Despite not being eligible for non-repayable grants, completing the FAFSA enables you to obtain affordable student loans. You can also lose out on state scholarship programs if you don’t have it.
2. Keep taxable student income around $7,000
A student is allowed to earn and retain $7,040 for the 2022–2023 academic year (based on their 2020 income) in addition to the aid formula.
Any amount over that reduces your eligibility for aid because half of it goes toward the expected family contribution. To make that much money at $15 per hour, a student would have to work forty hours a week in a summer job for over twelve weeks.
It’s hardly the worst decision you could make if your student makes more money than the protected amount. However, consider it this way:
Work over that $7,040 is effectively paid at half the stated hourly rate because each dollar you make takes away fifty cents from your aid eligibility. Considering that information, select your work shifts.
3. Minimize student assets
A student’s assets are also taken into account by the FAFSA, which determines that 20% of their investments and savings will go toward the estimated family contribution.
All assets are available for use, including those in bank accounts, non-retirement investment accounts, and UTMA or UGMA accounts.
What’s the lesson learned? Spending down their student accounts makes sense. If a student has significant benefits or assets from a UGMA or UTMA account, they should think about using those funds to cover pre-college costs.
A car, lessons, orthodontic braces, a musical instrument, private school tuition, or educational travel are all examples of expenses that can deplete an account.
4. Postpone parental income
According to Chanhassen, Minnesota-based financial expert Mark Struthers, you can keep between 22% and 47% of your adjusted income after the formula provides you with a living allowance based on household size and taxes.
The precise amount is determined by a complex computation that takes into account the ages of the parents, the number of children, and other elements.
5. Don’t report assets that the FAFSA doesn’t measure
Retirement funds and the value of a family’s primary residence are not taken into account by the FAFSA. According to Anderson, sometimes individuals list them nonetheless. This is an error.
6. Minimize parental assets that are measured
The projected family contribution on the FAFSA is calculated using up to 5.64% of non-protected parental assets.
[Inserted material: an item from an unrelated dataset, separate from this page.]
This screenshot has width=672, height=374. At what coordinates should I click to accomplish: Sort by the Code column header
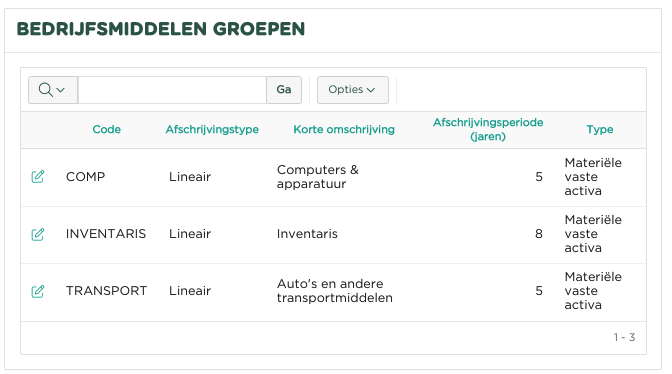click(x=106, y=129)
A farm that is not the principal family residence, cash, savings and checking accounts, investment accounts, investment properties, 529 accounts, tax credits, and the net worth of any firm with more than 100 full-time employees are examples of non-protected assets.
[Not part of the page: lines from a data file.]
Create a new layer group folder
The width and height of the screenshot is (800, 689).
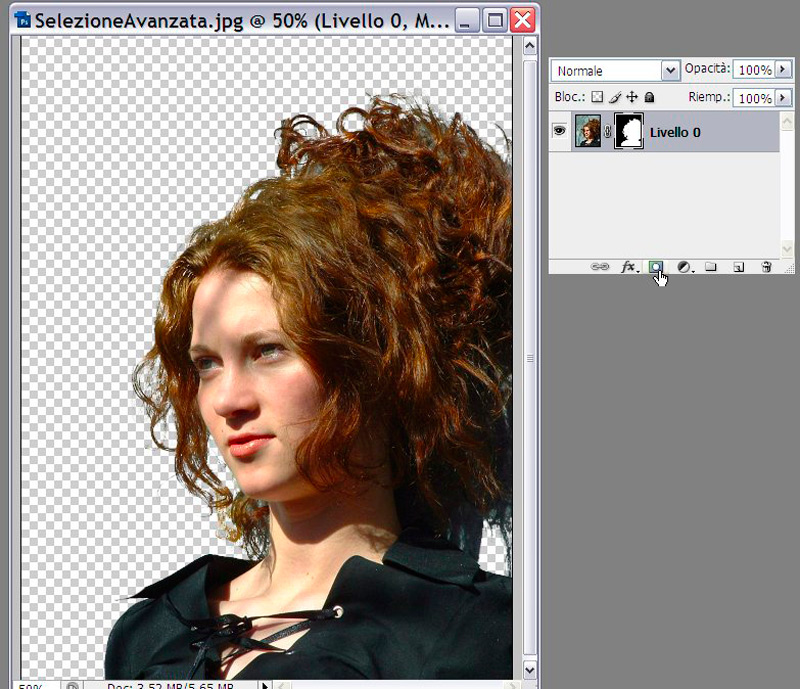(711, 267)
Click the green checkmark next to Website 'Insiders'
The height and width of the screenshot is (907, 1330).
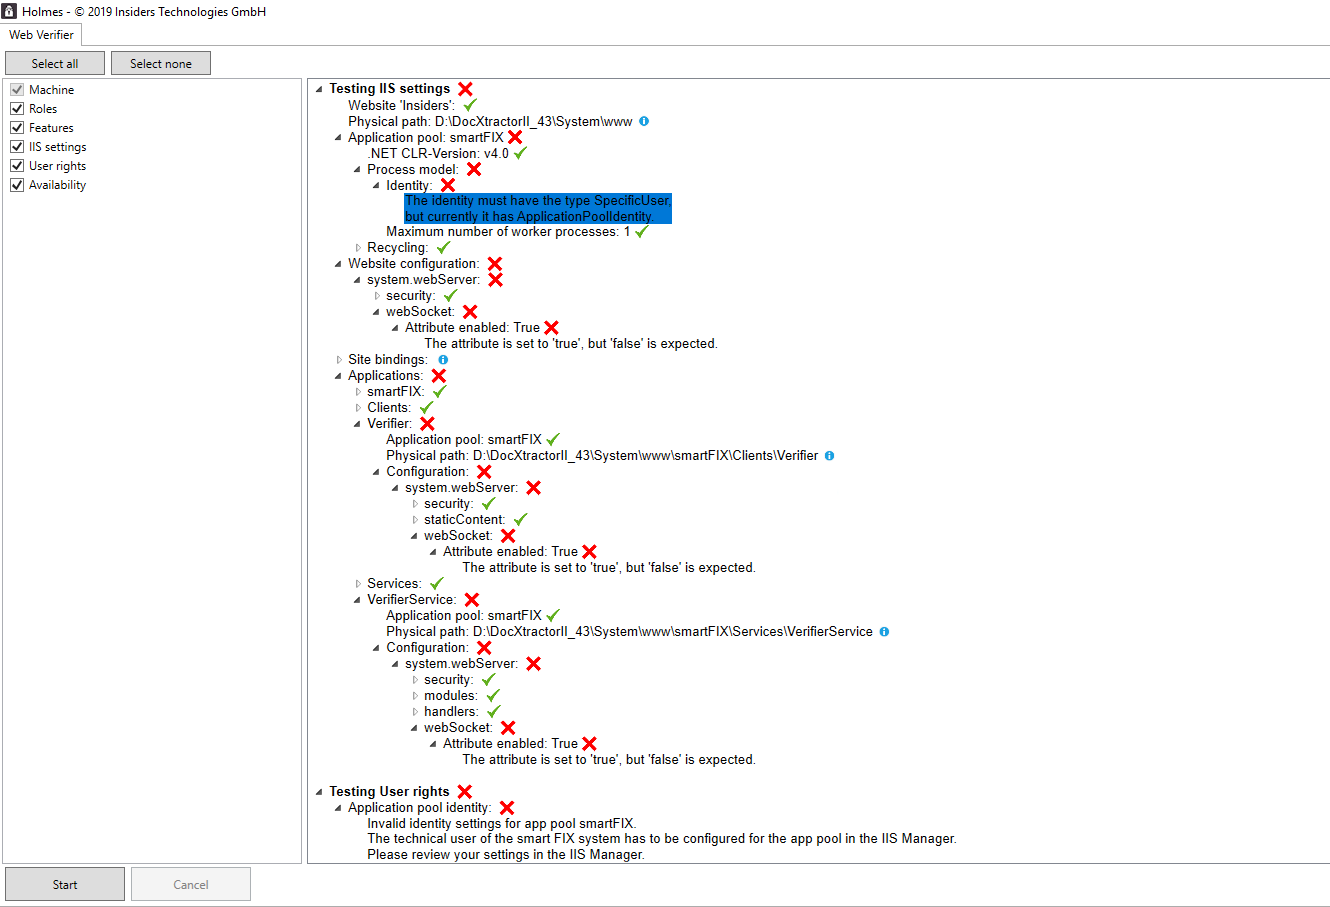[470, 103]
To cover your expenses, including college tuition, you most likely need to withdraw part of the cash you’ve kept in the bank. Additionally, you should try to maintain a three- to six-month emergency fund to cover household needs.
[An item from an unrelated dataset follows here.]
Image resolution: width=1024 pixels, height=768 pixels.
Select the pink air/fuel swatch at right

Pay off (or reduce) credit card debt, auto loans, and student loans before submitting the FAFSA in order to lower any account balances that exceed your actual spending.
7. Plan how you’ll spend money in a 529 plan
Parental assets include 529 plans that are owned by parents. A grandchild is designated as the beneficiary of a 529 plan owned by grandparents in certain households.
Although the asset is not shown on the FAFSA, the student is still considered to be earning income when funds are taken out of the 529 plan to cover educational costs. (If you’ve been taking notes, you’ll know that the amount of help that students are eligible for is strongly weighed against their income.)
If you can afford to wait, don’t access the grandparent-owned 529 until the student’s junior year of college to avoid this problem. The 529 withdrawal will not be visible to the FAFSA because it is based on a financial snapshot taken two years ago.